Wednesday, April 29, 2015

Endgame: Slate Goes Salamander on Iraq

Yes, Slate.

Emma Sky at Slate to be specific. Glad to see, however late, that more people are getting word.
“Was it inevitable that Iraq would disintegrate?” I asked Rafi. No, it was not, he assured me. Iraq had been moving in a positive direction after the surge. This downward trajectory began in 2010 when the United States had not upheld the right of Iraqiya to have first chance at trying to form the government after it won the elections. “We might not have succeeded,” he admitted, “but the process itself would have been important in building trust in Iraq's young institutions.”

Bad decisions taken by Americans in 2010 destroyed the country, he believed. Since then, Obama had regularly cited ending the war in Iraq as one of his greatest foreign policy successes. On Nov. 1, 2013, with Maliki by his side in the White House, Obama stated: “We honor the lives that were lost, both American and Iraqi, to bring about a functioning democracy in a country that previously had been ruled by a vicious dictator. And we appreciate Prime Minister Maliki’s commitment to honoring that sacrifice by ensuring a strong, prosperous, inclusive and democratic Iraq.” He appeared to be paying scant attention to Maliki’s growing authoritarianism and the deteriorating situation in the country.
The Iraq war—and the way in which the United States departed—tilted the regional balance of power in Iran’s favor. Iran, Saudi Arabia, and other states in the region all sought to project their influence by supporting sectarian actors in different countries—with devastating consequences.
Nothing that happened in Iraq after the overthrow of Saddam Hussein in 2003 was preordained. There were different potential futures for the country.

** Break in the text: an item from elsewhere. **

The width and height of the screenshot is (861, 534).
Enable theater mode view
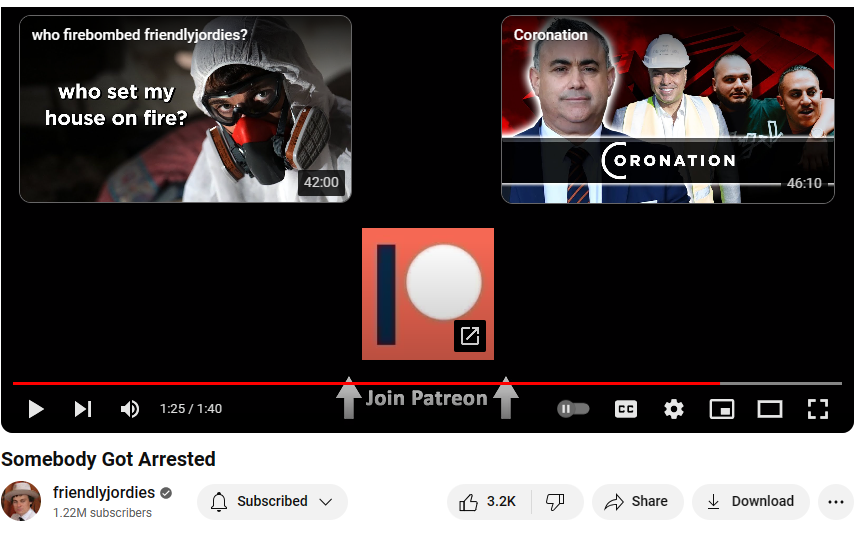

The Iraq war and its outcome affected few Americans. There is little willingness to reflect on or take responsibility for what happened there. Politicians try to use the situation in Iraq for political advantage, without much consideration of actual Iraqis; Democrats blame Republicans for invading Iraq in the first place and Republicans blame Democrats for not leaving troops there.

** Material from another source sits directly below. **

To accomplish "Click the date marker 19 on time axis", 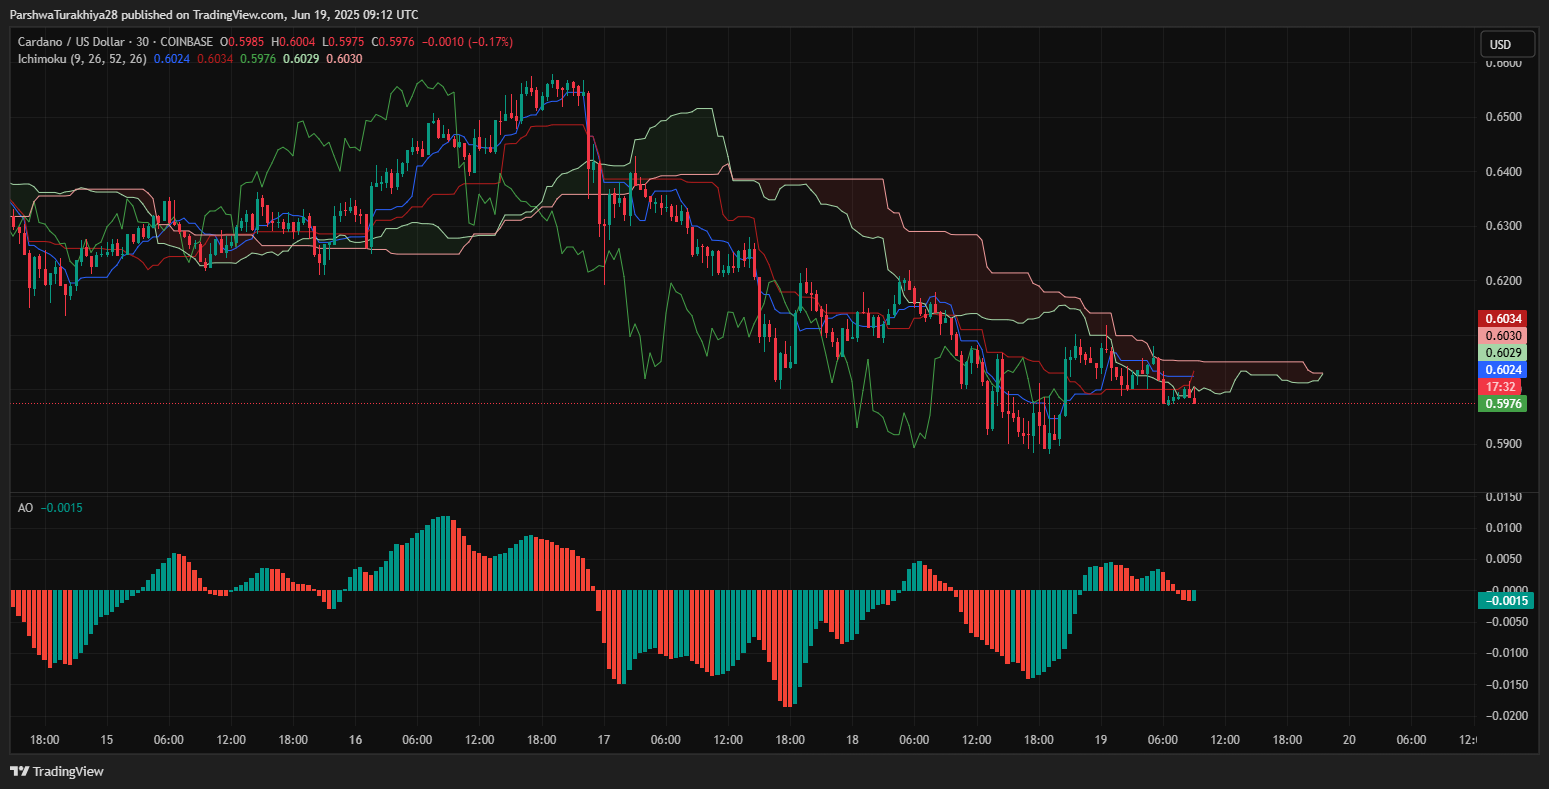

But what happened in Iraq matters terribly to Iraqis who hoped so much for a better future—and to those of us who served there year after year. If we refuse to honestly examine what took place there, we will miss the opportunity to better understand when and how to respond to the world’s instability.
I remember how close it was in 2007 to keep it all together, but we did.

I remember when we called it in 2008 too.

I just got through reading most of my posts from 2006-9 on IRQ - you can too by clicking here if you so wish.

Reading them, and then the Slate article I realize that, in a fashion - that team in 2007 did get what they want. From the time ...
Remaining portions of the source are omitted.